Dieu est d’abord Elohim : Au commencement, Elohim créa les cieux et la Terre. C’est la première fois que le nom de la divinité apparaît dans la Bible, et pour cause : C’est son premier verset. Elohim est un pluriel, sur lequel plusieurs tentatives d’explications ont été faites. Certains chrétiens y voient la preuve de l’existence de la Trinité, ce que les juifs et d’autres chrétiens récusent. Mais il paraitrait qu’il ait trait à la Seigneurie de Dieu qu’on ne pouvait, de toutes les façons que vouvoyer. En quelque sorte, il se « nounoie » lui-même. D’ailleurs, un peu plus loin, dans le même texte de la Genèse, il dit : Faisons l’Homme à notre image. Toujours au pluriel.
Les autres noms et attributs divins vont apparaître au fur et à mesure de la Révélation. C’est ainsi, que le tétragramme, ce nom composé de quatre lettres YHWH apparait, et que Dieu lui-même s’est donné. En effet, lorsque Moïse, seul dans le désert, entrain de paître son troupeau vit un buisson en train de brûler sans se consumer, une voix retentit de son milieu. Elle donnait au berger la mission de retourner en Egypte pour y délivrer le peuple hébreu de l’esclavage et de le conduire vers la terre que Dieu avait promise de donner aux descendants d’Abraham. Je suis Dieu, lui dit-il. J’ai entendu les cris de mon peuple en Egypte. Vas et délivres le. Mais, Moïse, connaissant bien l’Egypte pour y avoir vécu pendant une quarantaine d’années, pensa tout de suite au problème qu’il allait rencontrer. En effet, il existait en Egypte, plusieurs divinités. Chacune connue par son nom. S’il allait dire aux hébreux qu’il venait de la part de Dieu, on ne manquerait pas de lui demander le nom de cette divinité qui l’aurait envoyé. C’est pourquoi il s’empressa de demander au Dieu qui venait de lui parler du milieu du buisson quel était son nom. Alors, la réponse est venue de façon surprenante : Mon nom est YHWH. Je suis celui qui suis.
Tout dans ce nom pose problème. Pourtant, Moïse semble l’avoir accepté sans rouspéter. C’était donc clair pour lui, mais pas nécessairement pour nous, aujourd’hui.
Plus tard, lorsque Dieu donna les dix commandements, il insista pour que son nom ne soit pas prononcé en vain.
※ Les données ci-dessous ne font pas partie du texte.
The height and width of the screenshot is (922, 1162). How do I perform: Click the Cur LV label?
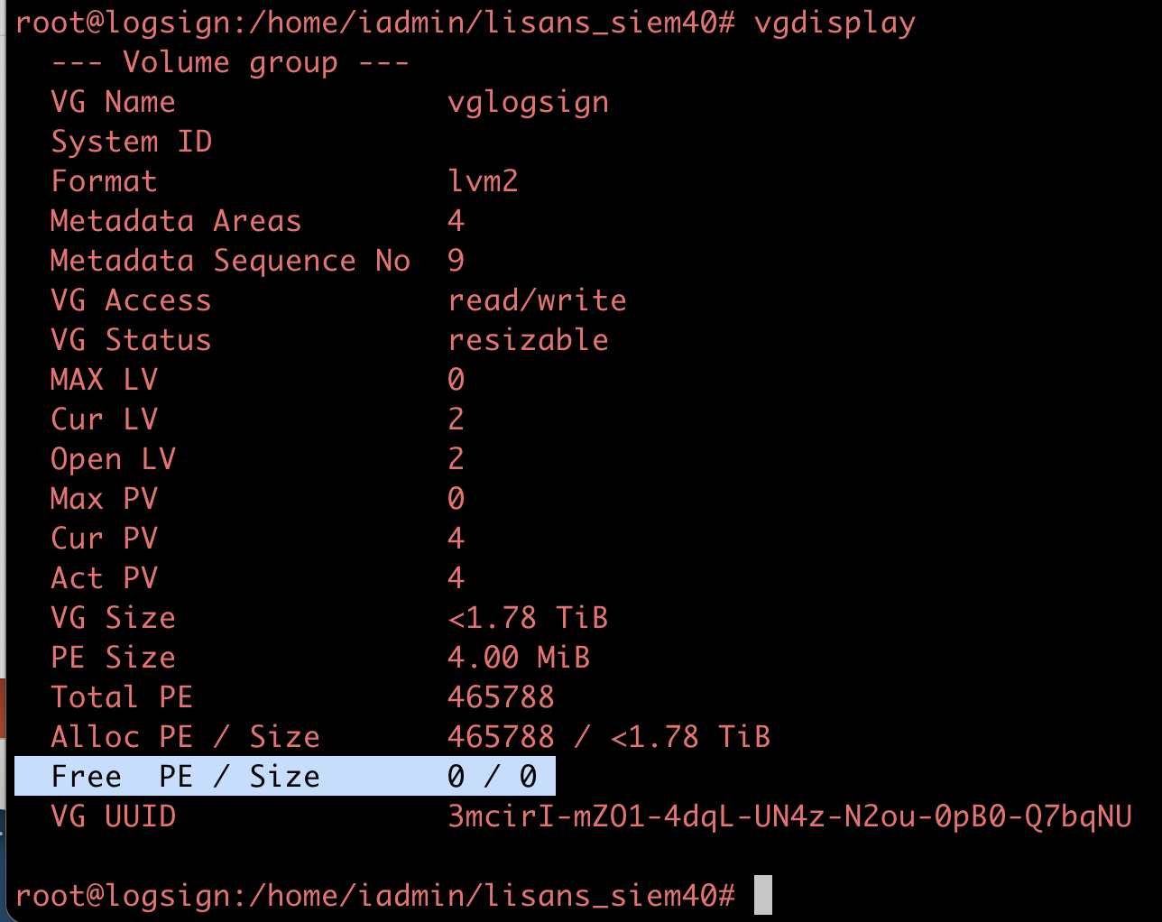click(x=104, y=420)
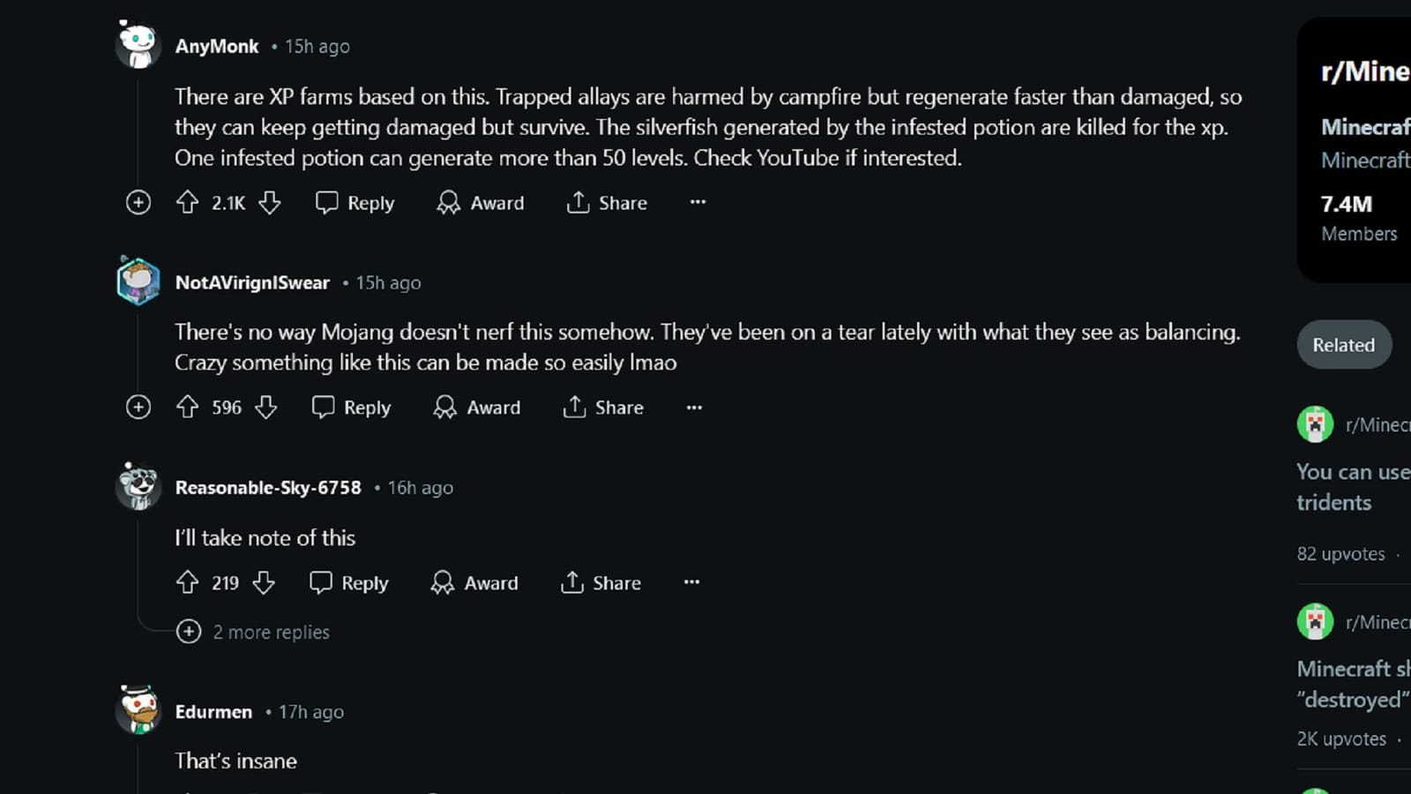1411x794 pixels.
Task: Click AnyMonk's avatar image
Action: (138, 44)
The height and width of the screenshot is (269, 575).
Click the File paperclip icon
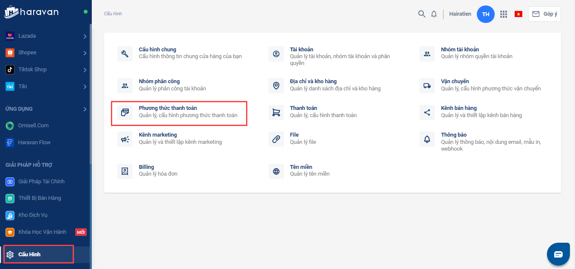click(276, 139)
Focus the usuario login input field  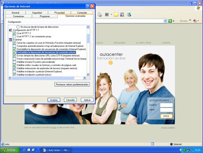[x=166, y=105]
C’est un nom saint, sacré, il n’était pas question de l’utiliser à tort et à travers. Il faut le respecter et l’honorer. Si bien que les juifs, allant plus loin que ce que Dieu leur demandait, avaient totalement interdit de le prononcer. C’est à cause de cela que la prononciation de ce nom s’est perdue dans l’Histoire. On sait comment il s’écrit, parce qu’il figure plus de 6.700 fois dans la Bible, mais personne ne connaît avec exactitude sa prononciation. Des tentatives ont bien eu lieu, et un consensus semble se dégager.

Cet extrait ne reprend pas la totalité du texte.